Il est important de citer à ce propos Jullien, toujours objectif dans ses jugements : Les vins mousseux de Champagne sont à juste titre préférés à tous ceux de la même espèce que l’on prépare dans d’autres vignobles. Leur supériorité ne provient pas d’un haut degré de spiritueux, de corps et de parfum, mais de ce que ces qualités ne s’y rencontrent qu’en proportions convenables pour constituer des vins fins, légers, délicats et susceptibles d’être bus à haute dose sans être incommodés ; enfin ce sont des vins plutôt aimables que très-généreux, et dont l’ivresse se dissipe promptement  [4].

André Simon a cependant écrit fort justement : C’est une erreur de prendre trop de champagne, de le boire trop doux ou trop froid : on en retire un mal de tête et une soif désagréable le matin suivant [5]. Trop de champagne, on vient de voir pourquoi ce peut être dangereux. Trop doux n’est plus guère à craindre, car même le demi-sec est relativement peu dosé, ce qui, entre parenthèses, n’est pas toujours le cas avec certains vins mousseux, mais il est de fait que le sucre ajouté au vin et non transformé fait souvent avec ce dernier mauvais ménage. Quant à trop froid, c’est un danger réel qui guette les estomacs délicats, avec le champagne comme avec tout autre aliment ; aux Entretiens de Bichat de 1980, les boissons glacées ont été citées dans les causes possibles du mal de tête.
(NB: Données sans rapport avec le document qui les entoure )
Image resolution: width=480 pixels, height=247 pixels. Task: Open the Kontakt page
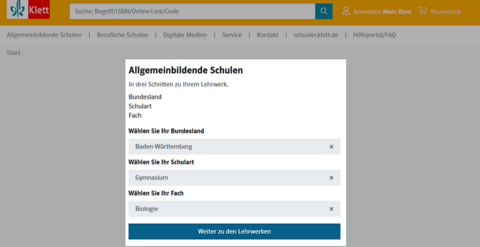point(268,35)
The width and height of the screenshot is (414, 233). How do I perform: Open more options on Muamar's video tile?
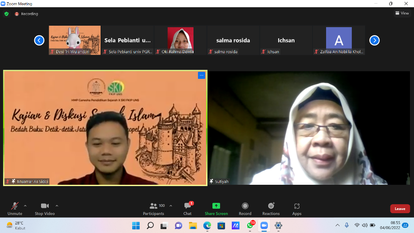pos(201,75)
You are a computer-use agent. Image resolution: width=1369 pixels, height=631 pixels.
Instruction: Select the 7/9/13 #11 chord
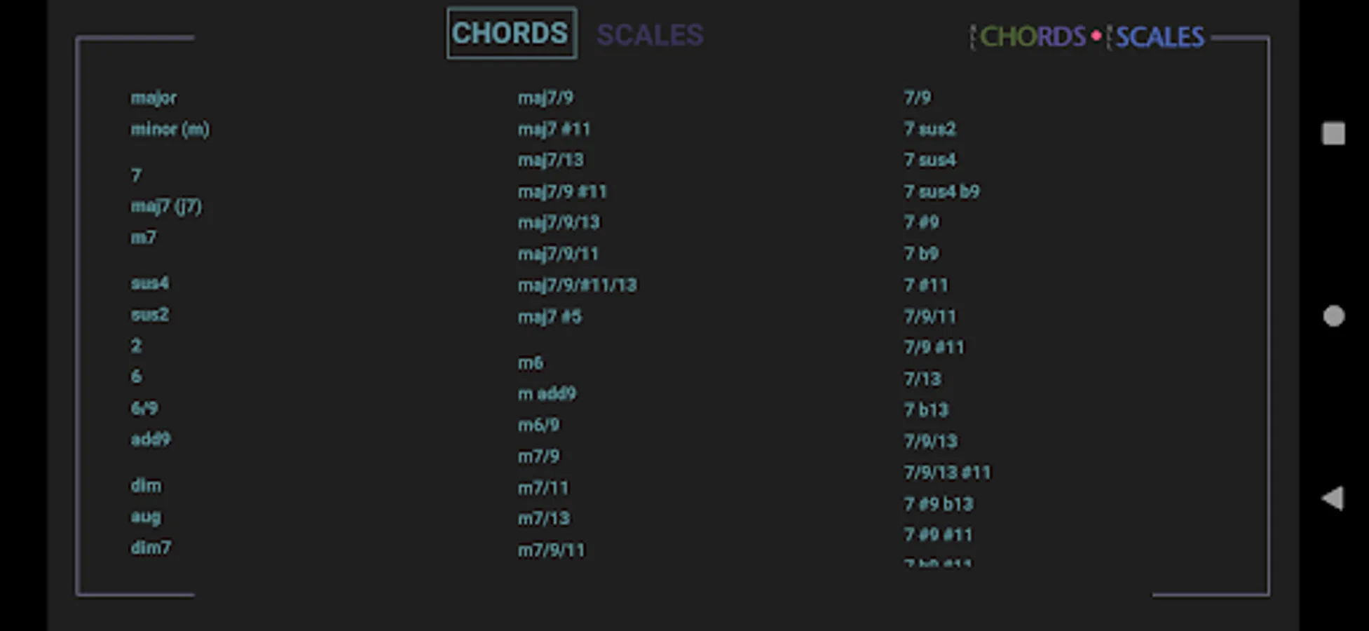[x=947, y=473]
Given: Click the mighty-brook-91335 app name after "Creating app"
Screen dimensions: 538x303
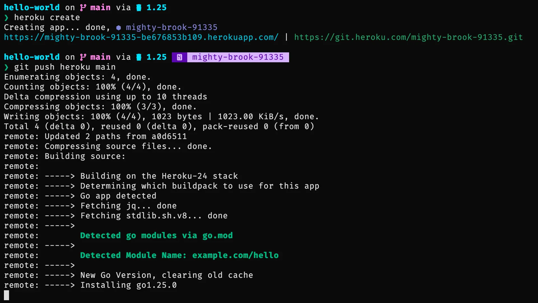Looking at the screenshot, I should (x=171, y=27).
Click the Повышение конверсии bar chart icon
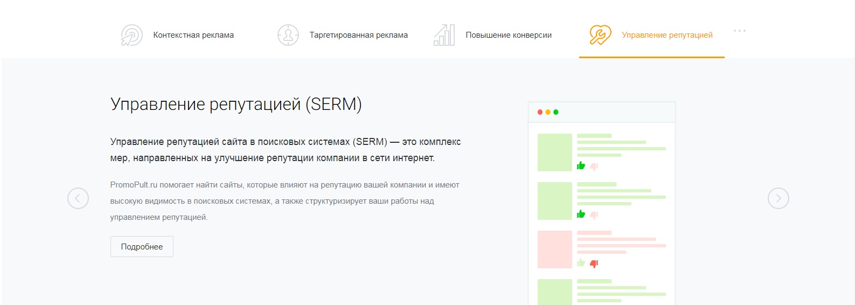 coord(444,35)
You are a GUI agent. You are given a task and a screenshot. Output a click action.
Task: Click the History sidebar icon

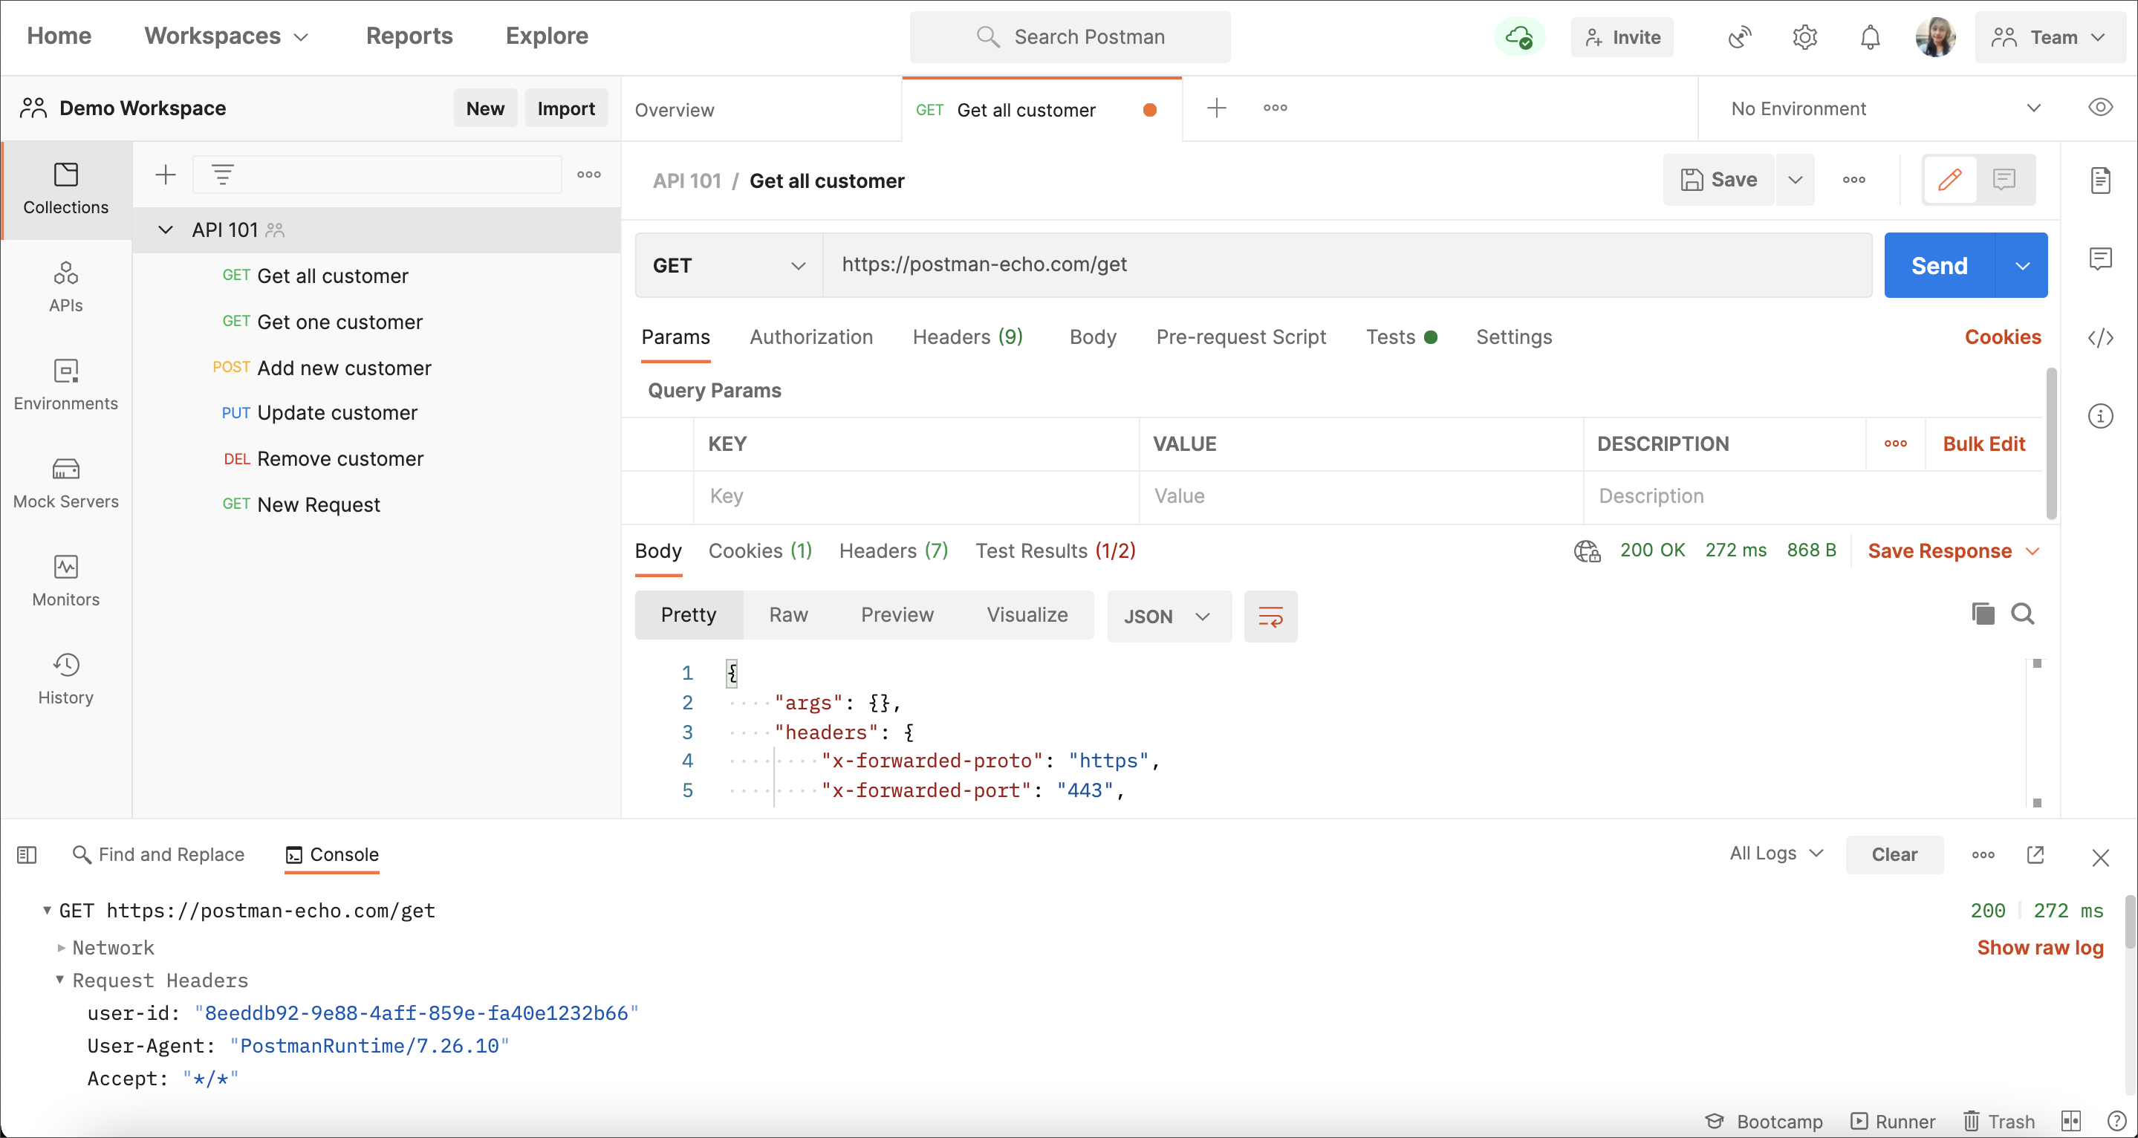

André Simon aurait pu ajouter trop jeune, car un vin dont le vieillissement est insuffisant peut irriter l’organisme.

Quoi qu’il en soit, le champagne, qui ne doit pas être servi trop froid, est rarement trop doux et, compte tenu des règles de vieillissement, encore plus exceptionnellement trop jeune. Lorsqu’il est accusé de causer des maux de tête, mis à part un excès caractérisé, c’est le plus souvent que son ingestion a été précédée, accompagnée ou suivie de celle d’aliments solides ou d’autres boissons, apéritifs, vins, liqueurs, eaux-de-vie, et qu’il en est résulté un mélange fâcheux pour l’organisme. Cela a été parfaitement exposé par Thomas Valker qui a écrit : Moins il est mélangé avec d’autres vins, mieux il s’accorde avec chacun, et les effets blâmables qui lui sont attribués sont souvent en réalité le résultat d’une combinaison excessive avec d’autres liquides. S’il était pris seul et en quantité convenable, je pense qu’il y a peu de constitutions auxquelles il ne serait pas bénéfique [6]. Aragon avait raison de dire : C’est méchant sur le Pernod, le champagne [7] ; mais ce n’est pas le champagne qui est coupable, pas plus d’ailleurs que le Pernod, mais la combinaison des deux, surtout s’il y a excès. C’est ainsi, notamment, que certains cocktails au champagne peuvent être mal reçus, et même des cups où le champagne domine, si on y a ajouté trop de sucre.

Une anecdote contée par Saint-Simon fait état d’un mariage particulièrement nocif : vin de Champagne et... tabac. Il écrit à propos du chanoine J.B. de Santeul et du duc de Bourbon : Un soir que Monsieur le Duc soupait chez lui, il se divertit à pousser Santeul de vin de Champagne, et, de gaîté en gaîté, il trouva plaisant de verser sa tabatière pleine de tabac d’Espagne dans un grand verre de vin et de le faire boire à Santeul, pour voir ce qui en arriverait [8]. J.B. de Santeul en mourut en deux jours, mais d’après les notes du père Léonard Santeul, qui se trouvait à Dijon, serait mort en buvant... du vin de Bourgogne (A 11).

Notes

[1GRIMOD de la REYNIERE (Laurent). Almanach des gourmands. Paris, 1803-1812.

[2ABRANTÈS (Duchesse d’). Histoire de Paris. Paris, s.d.

[3GOULD (Heywood). Headaches and Health. New York, 1973. Le Mal de tête. Paris, 1974.

[4JULLIEN (André). Topographie de tous les vignobles connus. Paris, 1816, 1822, 1832, 1866 (5e édition, revue et corrigée et augmenlée par C.E. Jullien).

[5SIMON (André). The History of champagne. Londres, 1962.

[6WALKER (Thomas). The Original, publié par Henry Morley. Londres, 1887 (paru en 1835 sous forme de livraisons périodiques).

[7ARAGON. font-family:Les Beaux Quartiers.

[8SAINT-SIMON. Mémoires, ed. A. de Boisisle, Paris, 1879-1918.